Dating/Courtship ideas


#1

Oh, here’s a good idea. Just throwing it out there, but maybe someone should make a thread for good dating suggestions? That is, places to go, things to do, etc that are “safe” and conducive to leading a chaste relationship.

I know where I live, unless you like going to bars and drinking or something, there’s not a whole lot to do on a Friday/Saturday night with your significant other.

My GF, for one, isn’t quite old enough to drink legally, doesn’t like alcohol in general and can’t stand cigarette smoke so bars/clubs aren’t a good idea.
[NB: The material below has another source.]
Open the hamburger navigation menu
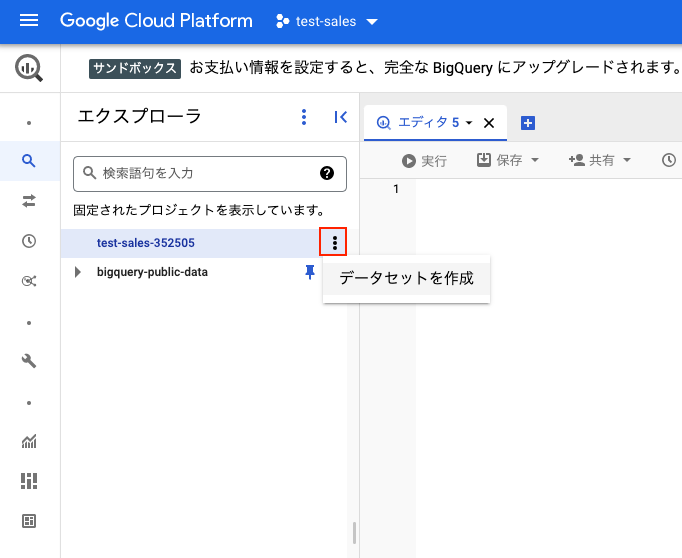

Not to mention that alcohol can be chastity’s enemy :rolleyes:. I’m not much of a big drinker either.

Besides perhaps going to the movies, which gets old very fast, especially when there isn’t anything you want to see, wht else is there to do for a young couple dating who are trying to practice a chaste relationship?


#2

Physical activities: hiking, walking, biking, working out together, kayaking, rock-wall climbing, roller or ice skating. Some of these are indoors and other outdoors.

Volunteer: read to shut-ins, deliver meals-on-wheels, go to a place where disabled children go to get therapy and play with them. Rock crack babies to sleep. Then, go have an ice cream,

Start a garden and work in it together. Grow some herbs and make fancy dinners with your harvests.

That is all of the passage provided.